Task details: Beginning with the line containing "The width and" and ending at the last line of the records, transcribe each line exactly. Do not include pictures.

Available data:
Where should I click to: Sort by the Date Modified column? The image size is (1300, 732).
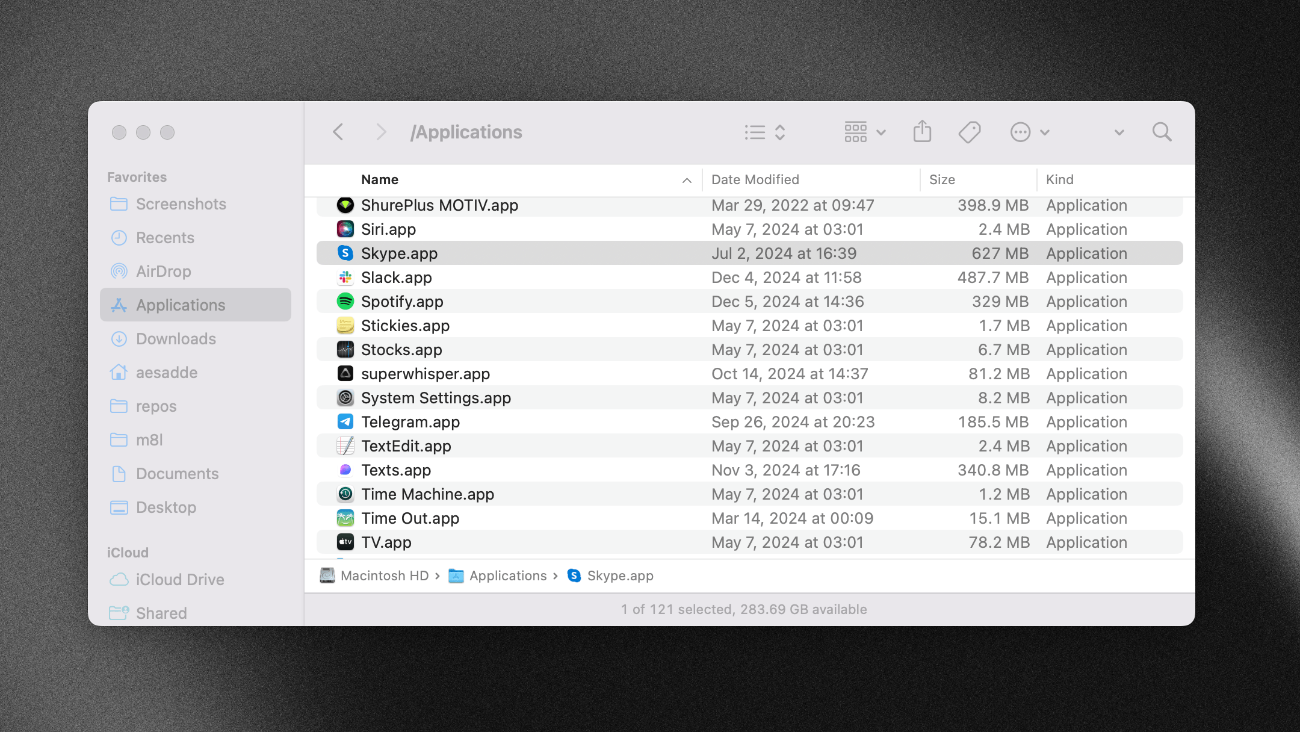754,179
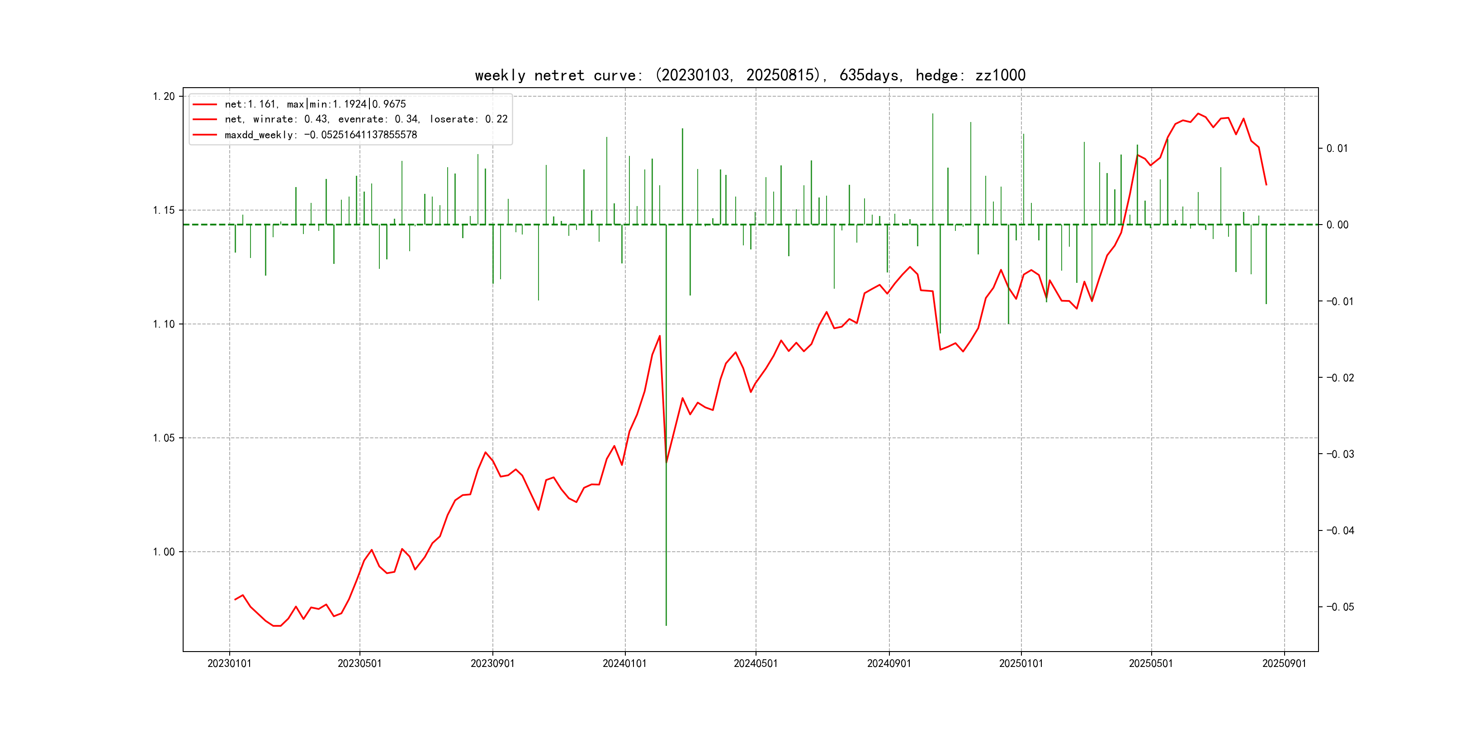Click the 20240901 x-axis date label
Screen dimensions: 1465x732
(889, 663)
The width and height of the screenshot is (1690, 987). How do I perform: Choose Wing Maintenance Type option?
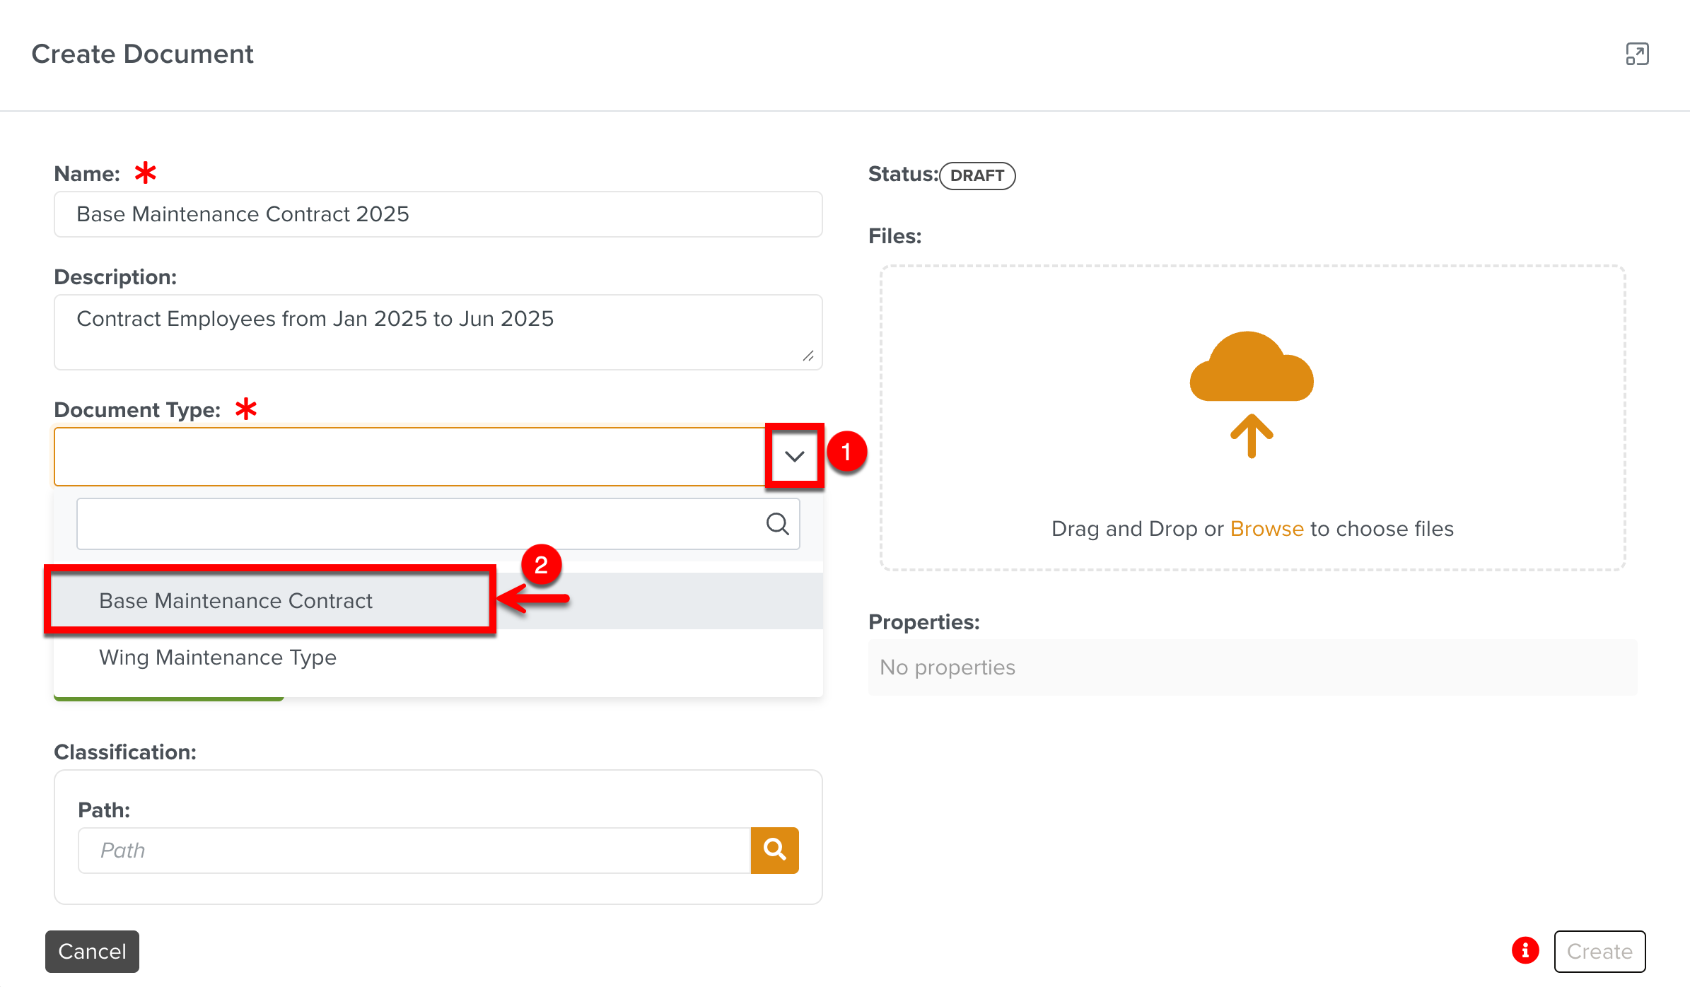point(218,658)
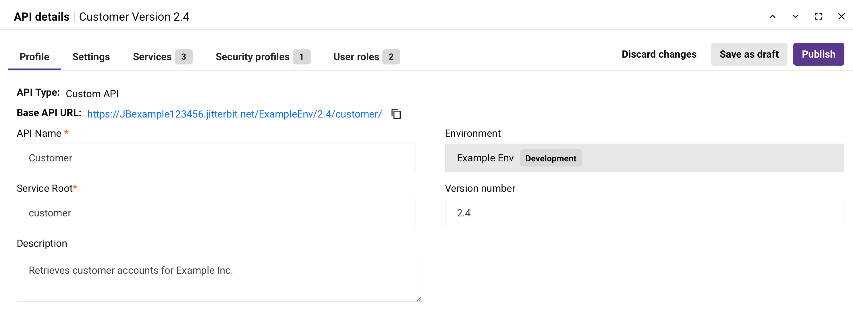Click the Environment field showing Example Env
This screenshot has width=853, height=313.
coord(644,158)
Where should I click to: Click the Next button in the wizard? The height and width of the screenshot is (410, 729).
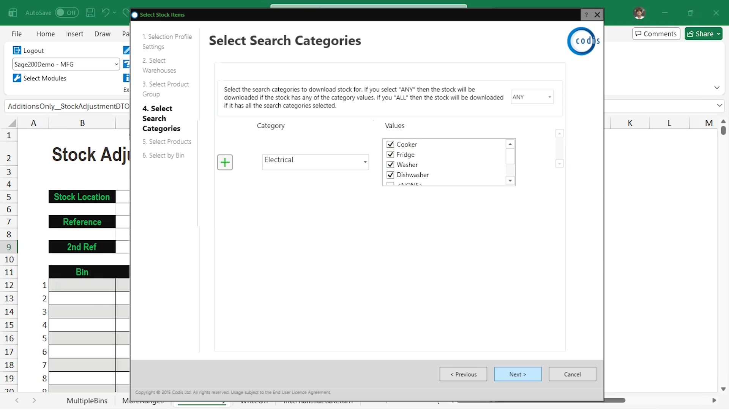click(x=518, y=374)
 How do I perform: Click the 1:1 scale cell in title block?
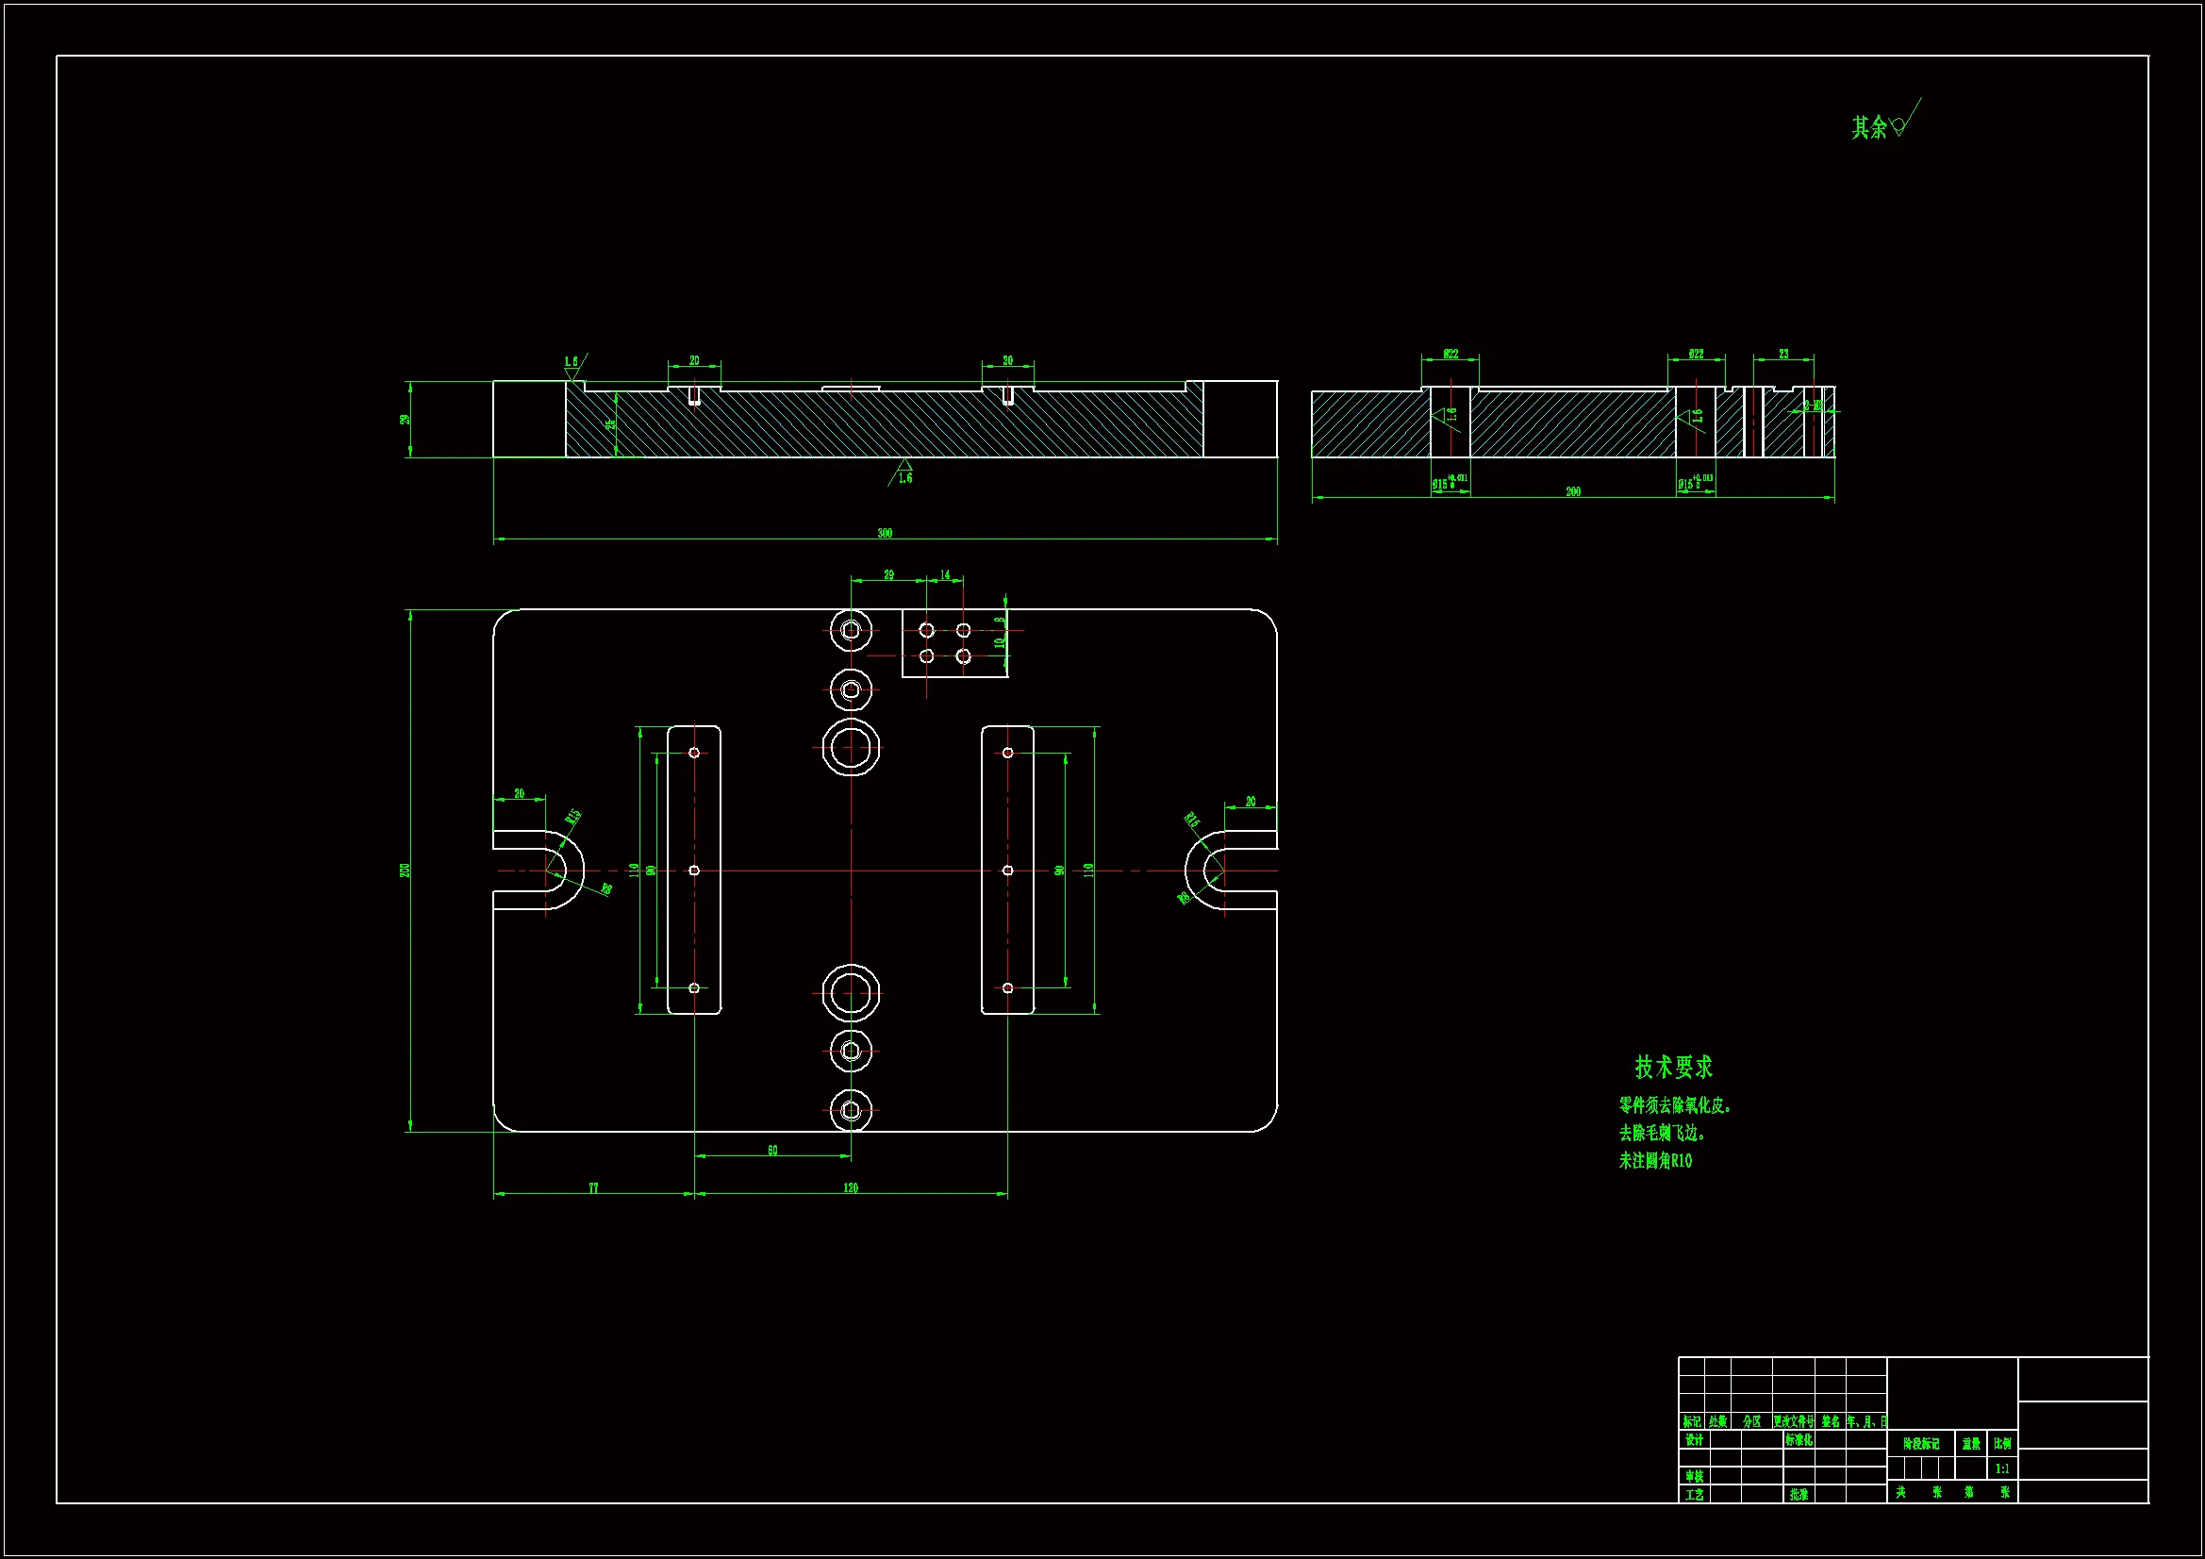2002,1469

Written reply:
The width and height of the screenshot is (1690, 987). How do I perform: Choose Wing Maintenance Type option?
point(218,658)
Click the Environment field showing Example Env
This screenshot has width=853, height=313.
coord(644,158)
Where should I click to: Click the Next button in the wizard? The height and width of the screenshot is (410, 729).
click(x=518, y=374)
 How do I perform: Click the 1:1 scale cell in title block?
2002,1469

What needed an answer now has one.